The most recent Honor Flight veterans included two World War II era veterans, 75 Korean War era veterans and seven Vietnam veterans. Honor Flight president Dennis Covert said veterans submit applications for the program and priority is given first to WWII veterans and veterans of any era who are terminally ill, followed by veterans of following eras.
The veterans got an early start to the day. They met at the 122nd Fighter Wing of the Indiana Air National Guard at 5:30 a.m. where they enjoyed breakfast served by the American Legion Post 241 in Waynedale and members of the USO. The veterans also enjoyed a program in their honor. U.S. Rep. Jim Banks, R-3rd, attended the send off and addressed the veterans.
“We live in the greatest country in the world and it would not be so without the service of each and every one of you,” he said.
After the program, the veterans boarded an American Airlines chartered jet for the one-hour flight to Ronald Reagan Washington National Airport.
Honor Flight veterans travel with guardians, travel companions who are there to assist them during the day’s activities. In most cases, guardians are children, grandchildren or other family members, Covert said. However, if a veteran doesn’t have a guardian, Honor Flight will assign them a qualified, screened and trained guardian.
In Washington D.C., they boarded buses and traveled with a police escort during the trip.
“When we leave the airport, they turn on the lights and the sirens and we don’t stop for red lights or anything else,” Covert said.
The veterans toured the National World War II Memorial, the Korean War Veterans Memorial, the Lincoln Memorial, the Vietnam Veterans Memorial, the Iwo Jima Memorial and the Women in Military Service for America Memorial.

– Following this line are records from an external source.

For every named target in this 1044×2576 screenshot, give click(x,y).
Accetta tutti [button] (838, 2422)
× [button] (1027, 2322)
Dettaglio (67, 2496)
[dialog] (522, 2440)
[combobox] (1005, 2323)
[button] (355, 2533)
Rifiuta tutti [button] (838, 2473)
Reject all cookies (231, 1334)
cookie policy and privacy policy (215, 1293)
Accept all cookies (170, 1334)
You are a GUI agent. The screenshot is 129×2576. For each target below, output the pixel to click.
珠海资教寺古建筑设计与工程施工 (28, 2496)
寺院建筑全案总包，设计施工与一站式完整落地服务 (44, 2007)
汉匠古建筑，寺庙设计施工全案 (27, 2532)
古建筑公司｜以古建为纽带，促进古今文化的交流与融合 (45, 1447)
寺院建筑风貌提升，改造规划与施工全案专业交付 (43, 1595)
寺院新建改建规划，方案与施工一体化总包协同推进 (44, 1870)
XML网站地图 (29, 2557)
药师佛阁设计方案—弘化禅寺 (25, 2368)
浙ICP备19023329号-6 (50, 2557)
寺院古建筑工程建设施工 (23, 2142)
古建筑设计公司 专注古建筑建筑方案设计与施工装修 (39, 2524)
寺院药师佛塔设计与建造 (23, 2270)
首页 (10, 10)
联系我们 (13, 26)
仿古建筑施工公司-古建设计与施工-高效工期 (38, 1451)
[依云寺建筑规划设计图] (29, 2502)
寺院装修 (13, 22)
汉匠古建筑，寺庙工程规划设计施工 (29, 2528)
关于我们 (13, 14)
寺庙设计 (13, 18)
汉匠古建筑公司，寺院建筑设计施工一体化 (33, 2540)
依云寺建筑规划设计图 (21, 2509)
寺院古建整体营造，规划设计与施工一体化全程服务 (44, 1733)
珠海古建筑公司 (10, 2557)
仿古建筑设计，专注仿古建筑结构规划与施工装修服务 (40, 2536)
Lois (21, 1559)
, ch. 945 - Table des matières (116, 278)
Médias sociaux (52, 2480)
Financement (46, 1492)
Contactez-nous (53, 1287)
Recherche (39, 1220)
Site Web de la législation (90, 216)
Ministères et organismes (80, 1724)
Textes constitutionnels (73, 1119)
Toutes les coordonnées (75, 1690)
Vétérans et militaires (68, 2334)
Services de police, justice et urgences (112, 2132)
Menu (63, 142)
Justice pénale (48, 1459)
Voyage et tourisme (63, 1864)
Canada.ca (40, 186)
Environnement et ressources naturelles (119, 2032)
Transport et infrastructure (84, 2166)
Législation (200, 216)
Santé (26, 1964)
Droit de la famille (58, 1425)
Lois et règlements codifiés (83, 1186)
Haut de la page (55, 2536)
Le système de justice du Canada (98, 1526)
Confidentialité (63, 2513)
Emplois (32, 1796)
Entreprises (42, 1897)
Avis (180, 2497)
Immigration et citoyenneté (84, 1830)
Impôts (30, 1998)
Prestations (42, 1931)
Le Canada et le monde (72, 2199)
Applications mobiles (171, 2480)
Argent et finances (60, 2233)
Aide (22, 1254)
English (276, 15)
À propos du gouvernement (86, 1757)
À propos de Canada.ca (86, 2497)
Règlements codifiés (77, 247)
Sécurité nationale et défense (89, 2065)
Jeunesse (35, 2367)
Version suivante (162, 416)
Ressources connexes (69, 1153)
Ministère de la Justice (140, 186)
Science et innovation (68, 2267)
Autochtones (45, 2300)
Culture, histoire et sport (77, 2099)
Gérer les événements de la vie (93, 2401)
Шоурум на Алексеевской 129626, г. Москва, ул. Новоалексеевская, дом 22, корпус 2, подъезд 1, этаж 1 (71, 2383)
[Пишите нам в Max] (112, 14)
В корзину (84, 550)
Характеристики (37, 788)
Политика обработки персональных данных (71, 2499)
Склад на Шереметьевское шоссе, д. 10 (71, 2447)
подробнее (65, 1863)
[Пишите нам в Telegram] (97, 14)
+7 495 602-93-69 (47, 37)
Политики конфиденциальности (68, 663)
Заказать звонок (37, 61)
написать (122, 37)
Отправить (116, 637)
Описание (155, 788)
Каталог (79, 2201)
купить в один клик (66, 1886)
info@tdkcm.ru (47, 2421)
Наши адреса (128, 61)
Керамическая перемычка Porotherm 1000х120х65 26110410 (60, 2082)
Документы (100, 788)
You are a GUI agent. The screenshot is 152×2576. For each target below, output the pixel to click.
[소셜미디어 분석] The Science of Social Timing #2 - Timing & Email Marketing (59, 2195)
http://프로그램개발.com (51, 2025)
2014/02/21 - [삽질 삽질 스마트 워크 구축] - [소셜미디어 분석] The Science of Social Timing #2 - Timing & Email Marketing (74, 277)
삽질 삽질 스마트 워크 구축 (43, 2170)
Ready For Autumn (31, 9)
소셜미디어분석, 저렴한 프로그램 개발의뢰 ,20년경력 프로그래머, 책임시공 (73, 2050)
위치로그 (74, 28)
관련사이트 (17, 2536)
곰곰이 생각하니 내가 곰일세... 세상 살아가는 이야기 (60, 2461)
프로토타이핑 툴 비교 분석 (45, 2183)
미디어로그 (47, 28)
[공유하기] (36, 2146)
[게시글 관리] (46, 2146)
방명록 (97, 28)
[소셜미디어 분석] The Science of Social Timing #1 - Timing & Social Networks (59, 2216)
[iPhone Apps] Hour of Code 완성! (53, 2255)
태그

The Honor Flight participants also visited Arlington National Cemetery where they observed the Changing of the Guard at the Tomb of the Unknown.
Their last stop was the Air Force Memorial where they had dinner before heading back to the airport. There, they were greeted by a group of young men and women dressed in 1940s and 1950s era clothing, who danced and entertained the veterans before they departed.
“We usually have some kissing ladies there who will put on extra lipstick and kiss the veterans on the cheek as they get back on the plane,” Covert said.
When the plane landed in Fort Wayne, the veterans thought the Honor Flight was over, but it wasn’t, he said.
More than 3,000 people came to the Fort Wayne International Airport to welcome the veterans home. As the veterans walked through a reception line that was more than 100 yards long, people clapped and shook their hands, thanking them for their service. Members of the crowd held handmade signs and waved flags as a band played patriotic music.
“By the time a lot of those veterans and their guardians get through the reception line, there’s wet eyes out there. It’s a long day, but it’s a good day,” Covert said.
Veterans and their families were visibly moved by the show of support. Outside the airport, the Knuth family posed for photos with Ralph Knuth, an Army veteran who served during the Korean War era. He said he enjoyed a wonderful day of sightseeing and beautiful weather. Coming home to such fanfare was an experience he won’t soon forget.
“I was surprised by how many people were inside and outside the terminal,” he said.
His son, Dave Knuth, accompanied his father on the Honor Flight as a guardian. He teared up as he talked about how special it was to spend that precious time together.
“Spending time with my dad and being able to visit the memorials with him was great,” he said.
One of the highlights of the trip was on the flight home when volunteers reenacted mail call, he said. His father received letters from family members thanking him for his service as well as mail from school children and church members.
Covert said a compliment that Honor Flight routinely gets from veterans is that the trip was one of the best days of their lives.
Each Honor Flight costs about $85,000, he said. The October trip was made possible with the support of CWC Logistics, Green Pro Lawn & Landscape and CWC Transportation services.
Honor Flight Northeast Indiana is ran entirely by unpaid volunteers. The nonprofit always welcomes donations, which are tax deductible. Covert said the cost of chartered flights is expected to increase next year.